» DESCRIPTION OF THE TASK
Answer these questions from the taco salad text below:
1. What two things is the beef cooked with?
2. How long does the salad take to make?
3. Which ground beef ratios does the writer usually choose?

Crunchy Taco Salad

If you ask me, taco salad is one of those meals that never gets old.

This hearty main dish brings together seasoned ground beef, crispy homemade tortilla strips, and cool romaine lettuce in one bowl. Black beans and sharp cheddar add substance while fresh pico de gallo and cilantro keep things interesting.

The beef gets cooked with taco seasoning and tomato paste for that classic flavor we all know and love. Dollops of sour cream and those crunchy fried tortilla strips make each bite satisfying.

It’s the kind of dinner that works any night of the week, filling enough to keep everyone happy without weighing you down.

taco salad
Image: jesslovescooking.com / All Rights reserved

Why You’ll Love This Taco Salad

  • Ready in 20-30 minutes – This is perfect for busy weeknights when you need dinner on the table fast without sacrificing flavor.
  • All your favorite taco flavors in one bowl – You get seasoned beef, cheese, beans, and crispy tortilla strips without the mess of assembling individual tacos.
  • Customizable to your taste – Everyone can add their favorite toppings and adjust the heat level, making it great for feeding a crowd with different preferences.
  • Lighter than traditional tacos – The fresh romaine and tomatoes give you a satisfying meal that won’t weigh you down, while still being filling and delicious.

What Kind of Ground Beef Should I Use?

For taco salad, you’ll want to pick ground beef with the right fat content to keep things flavorful without being too greasy. I typically go for 80/20 or 85/15 ground beef, which gives you enough fat for great taste while still draining off excess grease after cooking. If you’re looking for a leaner option, 90/10 will work too, though you might want to add a tiny splash of oil to the pan to prevent sticking. Ground beef labeled as “ground chuck” is usually your best bet since it comes from the shoulder and has good flavor, but regular ground beef from the supermarket will do the job just fine.

» SOURCE EXCERPT
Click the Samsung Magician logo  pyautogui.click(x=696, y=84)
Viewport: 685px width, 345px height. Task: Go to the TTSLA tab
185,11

» EXPECTED OUTPUT
1. Taco seasoning and tomato paste.
2. 20-30 minutes.
3. 80/20 or 85/15.